De boeven liggen op de loer!
– Kroonbewaarder verzekert herhaaldelijk, dat de kroon in goede handen is. (*)
– Koning gaat af (vindt, dat hij gerust kan gaan slapen)
2. De kroonbewaarder
– Kroonbewaarder zet kroon op plek midden in de poppenkast.
– Kroonbewaarder loopt bewakend rond: “Die kroon wordt niet gestolen!”
– Kroonbewaarder (praat met de kinderen):
“Ik ben moe, het kan toch geen kwaad, als ik even ga zitten”
– Kroonbewaarder: “één oogje dicht kan toch geen kwaad!”
– Kroonbewaarder valt in slaap.
3. De kroonbewaarder en Tinus de boef
– Gezicht van Boef duikt op van achter het gordijn.
– Boef steelt (na een keer nét niet; Warhoofd wordt half wakker) de kroon.
– Kroonbewaarder wordt wakker en achtervolgt de boef.
– Boef zet kroon op: “Blijf stokstijf staan en geen geluid tot de haan kraait!” (**)
– Boef: “Ik ga naar huis. Morgen kom ik terug en stuur ik iedereen het kasteel uit!”
“Dan is het kasteel van mij!”
– Boef gaat af
4. De kroonbewaarder en de koning
– Koning komt op
– Koning: “Wat heb ik lekker geslapen vannacht. Ik ga weer fijn regeren”.

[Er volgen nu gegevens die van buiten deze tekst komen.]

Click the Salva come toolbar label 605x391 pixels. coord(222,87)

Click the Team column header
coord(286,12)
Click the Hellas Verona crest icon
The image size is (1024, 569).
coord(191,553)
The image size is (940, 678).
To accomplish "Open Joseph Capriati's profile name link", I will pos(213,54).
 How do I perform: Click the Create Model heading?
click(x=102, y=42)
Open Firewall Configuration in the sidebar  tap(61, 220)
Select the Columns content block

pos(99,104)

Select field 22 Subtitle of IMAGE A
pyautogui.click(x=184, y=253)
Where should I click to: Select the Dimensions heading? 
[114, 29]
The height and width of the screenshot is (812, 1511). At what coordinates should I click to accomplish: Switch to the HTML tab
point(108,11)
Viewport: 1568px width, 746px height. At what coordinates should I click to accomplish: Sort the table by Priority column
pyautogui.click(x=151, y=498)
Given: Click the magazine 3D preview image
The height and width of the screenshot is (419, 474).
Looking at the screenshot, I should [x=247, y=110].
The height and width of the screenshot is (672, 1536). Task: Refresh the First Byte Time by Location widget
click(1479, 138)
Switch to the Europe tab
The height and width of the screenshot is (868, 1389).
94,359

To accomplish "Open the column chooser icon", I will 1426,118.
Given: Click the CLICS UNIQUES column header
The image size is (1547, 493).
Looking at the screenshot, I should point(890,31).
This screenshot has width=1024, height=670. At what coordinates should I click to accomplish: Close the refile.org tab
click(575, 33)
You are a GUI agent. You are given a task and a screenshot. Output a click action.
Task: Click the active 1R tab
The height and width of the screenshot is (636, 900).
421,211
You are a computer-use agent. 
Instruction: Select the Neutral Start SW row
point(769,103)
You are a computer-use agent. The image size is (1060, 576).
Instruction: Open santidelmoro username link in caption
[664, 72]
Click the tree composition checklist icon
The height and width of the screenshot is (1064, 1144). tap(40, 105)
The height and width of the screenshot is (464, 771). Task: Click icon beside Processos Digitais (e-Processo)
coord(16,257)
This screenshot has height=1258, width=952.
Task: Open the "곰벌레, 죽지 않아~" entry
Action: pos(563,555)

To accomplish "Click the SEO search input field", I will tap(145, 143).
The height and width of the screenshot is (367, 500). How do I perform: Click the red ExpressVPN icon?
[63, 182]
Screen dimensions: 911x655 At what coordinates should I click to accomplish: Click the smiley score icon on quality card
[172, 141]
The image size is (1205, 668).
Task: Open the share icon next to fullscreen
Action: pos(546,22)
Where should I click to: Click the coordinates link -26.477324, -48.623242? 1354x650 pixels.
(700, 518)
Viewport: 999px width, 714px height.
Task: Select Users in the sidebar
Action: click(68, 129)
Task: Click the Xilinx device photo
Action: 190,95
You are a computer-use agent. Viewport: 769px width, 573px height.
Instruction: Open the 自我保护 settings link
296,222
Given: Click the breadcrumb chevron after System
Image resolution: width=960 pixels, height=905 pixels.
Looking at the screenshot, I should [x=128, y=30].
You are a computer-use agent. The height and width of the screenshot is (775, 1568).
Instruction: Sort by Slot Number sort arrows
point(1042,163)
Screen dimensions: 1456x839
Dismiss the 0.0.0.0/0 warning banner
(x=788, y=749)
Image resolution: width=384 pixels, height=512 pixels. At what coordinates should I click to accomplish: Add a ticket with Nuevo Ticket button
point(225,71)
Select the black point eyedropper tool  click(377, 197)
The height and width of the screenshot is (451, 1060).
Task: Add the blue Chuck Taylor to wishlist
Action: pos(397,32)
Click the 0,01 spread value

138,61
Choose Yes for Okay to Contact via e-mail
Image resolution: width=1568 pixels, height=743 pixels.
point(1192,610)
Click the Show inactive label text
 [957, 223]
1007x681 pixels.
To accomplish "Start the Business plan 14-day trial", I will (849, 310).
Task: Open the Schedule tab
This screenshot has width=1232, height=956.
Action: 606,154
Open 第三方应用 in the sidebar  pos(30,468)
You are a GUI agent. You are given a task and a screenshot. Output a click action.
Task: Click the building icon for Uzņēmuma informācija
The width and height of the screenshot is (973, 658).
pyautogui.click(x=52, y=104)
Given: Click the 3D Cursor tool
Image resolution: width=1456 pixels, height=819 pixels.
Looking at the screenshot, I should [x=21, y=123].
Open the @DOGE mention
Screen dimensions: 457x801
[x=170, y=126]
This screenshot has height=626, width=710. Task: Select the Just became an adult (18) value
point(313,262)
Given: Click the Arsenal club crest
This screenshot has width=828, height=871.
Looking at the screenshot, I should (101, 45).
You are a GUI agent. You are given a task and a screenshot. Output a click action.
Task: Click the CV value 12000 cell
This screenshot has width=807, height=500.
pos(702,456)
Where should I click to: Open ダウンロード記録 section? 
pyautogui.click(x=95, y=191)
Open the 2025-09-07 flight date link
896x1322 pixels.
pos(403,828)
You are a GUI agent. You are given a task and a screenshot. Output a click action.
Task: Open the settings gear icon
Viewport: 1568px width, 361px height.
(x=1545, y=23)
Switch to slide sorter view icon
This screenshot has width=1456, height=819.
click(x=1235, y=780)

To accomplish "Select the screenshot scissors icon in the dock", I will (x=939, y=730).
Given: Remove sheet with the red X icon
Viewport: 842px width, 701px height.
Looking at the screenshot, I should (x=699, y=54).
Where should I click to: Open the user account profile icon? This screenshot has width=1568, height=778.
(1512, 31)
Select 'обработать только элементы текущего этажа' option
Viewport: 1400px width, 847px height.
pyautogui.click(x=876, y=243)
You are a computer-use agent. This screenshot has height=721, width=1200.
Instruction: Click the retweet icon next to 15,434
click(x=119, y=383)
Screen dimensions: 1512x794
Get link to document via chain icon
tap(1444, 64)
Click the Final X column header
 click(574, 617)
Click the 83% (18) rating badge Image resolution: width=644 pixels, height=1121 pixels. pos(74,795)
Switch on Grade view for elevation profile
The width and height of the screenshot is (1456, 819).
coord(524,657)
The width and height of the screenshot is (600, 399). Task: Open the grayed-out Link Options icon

– Kroonbewaarder (stokstijf): “Mmm, mmm” (kan niets zeggen)
– Hanengekraai
– Kroonbewaarder vertelt beschaamd alles.
– Koning boos en verdrietig: “Boef is nu de baas en komt morgen het kasteel stelen”
– Kroonbewaarder (denkt na en krijgt idee): “Trees en Truus kunnen helpen”
– Kroonbewaarder gaat ze meteen halen.
– Kroonbewaarder gaat af
5. De koning en Trees
– Koning is verdrietig: “Oh, oh, oh, hoe moet dat nu!”
– Trees komt op
– Trees: “Koning, wat is dat nou?”
– Koning legt alles uit.
– Trees: Truus en ik gaan het oplossen.
– Koning gaat op zijn troon zitten (achter gordijn)
– Koning gaat af
– Trees: “Waar blijft Truus toch?”
– Trees vraagt kinderen om te helpen roepen.
6. Trees en Truus en de stem van de koning
– Truus komt op (was haar schoen verloren)
– Trees legt uit aan Truus: ze zien het helemaal zitten! (***)
– Trees en Truus stuiven allebei andere kant op, keren om, botsen,
vallen, kibbelen, stuiven samen een kant uit.
– Stem van de koning: “Dat is de verkeerde kant op!
Weten jullie wel waar de boef woont?”
– Trees en Truus: “Nee, eigenlijk niet!”
– Stem van de koning: “Sorry, dames, aan jullie hulp heb ik niets!”
– Trees en Truus gaan af (teleurgesteld)
7. De koning en de tovenaar Gran Canario
– Stem van de koning: “Oh, oh, oh, wat nu?” (praat de tijd vol tot hij opkomt)
– Koning komt op
– Koning krijgt een idee: Toverkracht bestrijden met toverkracht! Tovenaar Gran Canario!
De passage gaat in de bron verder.